Für ergebnisorientierte Antworten wäre ich sehr dankbar!


----------



## chmee (25. August 2011)

Freie "Universalgästebücher" für Allemann leiden darunter, dass sie populär sind, und - wenn geknackt - gleich eine Schar von Gästebüchern für die Spammer öffnet. Somit macht es immer Sinn, so etwas in Heimarbeit selbst zu programmieren. Nicht, weil er besser ist als andere CAPTCHAs, sondern weil der Code individuell ist.

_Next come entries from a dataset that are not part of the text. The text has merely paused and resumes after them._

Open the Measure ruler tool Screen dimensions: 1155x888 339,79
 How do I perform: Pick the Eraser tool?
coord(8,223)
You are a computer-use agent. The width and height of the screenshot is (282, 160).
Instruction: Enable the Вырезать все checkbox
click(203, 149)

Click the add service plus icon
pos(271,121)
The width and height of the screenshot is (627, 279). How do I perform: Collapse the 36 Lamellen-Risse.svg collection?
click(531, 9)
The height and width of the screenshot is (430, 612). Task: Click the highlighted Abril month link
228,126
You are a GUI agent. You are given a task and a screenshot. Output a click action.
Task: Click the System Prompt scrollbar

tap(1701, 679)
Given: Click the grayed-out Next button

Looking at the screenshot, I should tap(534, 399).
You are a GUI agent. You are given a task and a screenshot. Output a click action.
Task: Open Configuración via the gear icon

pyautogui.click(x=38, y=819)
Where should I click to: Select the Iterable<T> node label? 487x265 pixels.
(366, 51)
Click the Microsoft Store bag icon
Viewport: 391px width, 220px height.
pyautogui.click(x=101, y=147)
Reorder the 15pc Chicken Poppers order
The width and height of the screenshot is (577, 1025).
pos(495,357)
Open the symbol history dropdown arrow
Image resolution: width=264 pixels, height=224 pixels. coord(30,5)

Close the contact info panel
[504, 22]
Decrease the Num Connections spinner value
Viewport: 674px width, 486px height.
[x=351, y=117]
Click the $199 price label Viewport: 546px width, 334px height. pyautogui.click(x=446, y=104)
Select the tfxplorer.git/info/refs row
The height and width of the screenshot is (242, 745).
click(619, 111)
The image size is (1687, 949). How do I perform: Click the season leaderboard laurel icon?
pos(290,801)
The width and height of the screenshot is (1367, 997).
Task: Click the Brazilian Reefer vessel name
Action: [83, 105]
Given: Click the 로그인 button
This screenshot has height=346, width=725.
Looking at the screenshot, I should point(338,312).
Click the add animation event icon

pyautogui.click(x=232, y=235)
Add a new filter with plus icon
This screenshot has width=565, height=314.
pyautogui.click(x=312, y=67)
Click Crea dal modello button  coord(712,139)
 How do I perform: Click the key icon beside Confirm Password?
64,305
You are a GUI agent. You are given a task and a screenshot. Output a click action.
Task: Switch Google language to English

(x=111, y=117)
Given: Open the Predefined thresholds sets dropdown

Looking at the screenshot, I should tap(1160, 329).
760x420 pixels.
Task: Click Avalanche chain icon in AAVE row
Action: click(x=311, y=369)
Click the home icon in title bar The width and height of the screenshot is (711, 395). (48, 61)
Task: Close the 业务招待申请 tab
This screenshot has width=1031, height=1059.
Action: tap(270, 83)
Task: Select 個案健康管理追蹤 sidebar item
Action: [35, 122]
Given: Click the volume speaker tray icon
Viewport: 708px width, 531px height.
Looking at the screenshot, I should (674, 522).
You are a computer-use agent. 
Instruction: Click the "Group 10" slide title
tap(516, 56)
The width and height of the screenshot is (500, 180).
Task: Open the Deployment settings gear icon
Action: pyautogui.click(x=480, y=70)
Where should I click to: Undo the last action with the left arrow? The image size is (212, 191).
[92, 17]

Hintergrundwissen über die Gedanken der Spambot-Anbieter - Link

mfg chmee


----------



## Cocolat (25. August 2011)

Hallo chmee,

Danke für den Link. Ich hab mal ein wenig quergelesen, leider erleichtert mir das nicht die Arbeit, das Gästebuch irgendwie spamfrei zu machen. Ich meine das GB hat gut funktioniert, umprogrammieren kann ich es leider nicht :-(


----------



## chmee (25. August 2011)

Naja. Ob's gut funktioniert hat ist unerheblich, wenn es auch für Spammer gut funktioniert.. ich weiß leider auch nicht, wie ich eine "_ergebnisorientierte Antwort_" nennen soll, wenn es eine Tatsache ist, dass Du mit den "bekannteren Gästebuchscripts Nix gewinnst. Lediglich das Einbinden von ReCaptcha soll noch was bringen (oder eben selbst schreiben)

mfg chmee


----------



## Cocolat (25. August 2011)

ok. Aus deinen Worten lese ich, dass das ReCaptcha wohl nicht die beste Lösung ist. Das heisst also selbst schreiben,....öhhm..., umschreiben ginge auch? und wie umständlich ist das?


----------



## timestamp (25. August 2011)

Du musst halt den bestehenden Code ersetzen.
Ich habe hier vor längerer Zeit mal einen Beispielcode geschrieben. Du darfst ihn gerne nutzen und verändern.
Link zum Beispiel Captcha


----------



## chmee (25. August 2011)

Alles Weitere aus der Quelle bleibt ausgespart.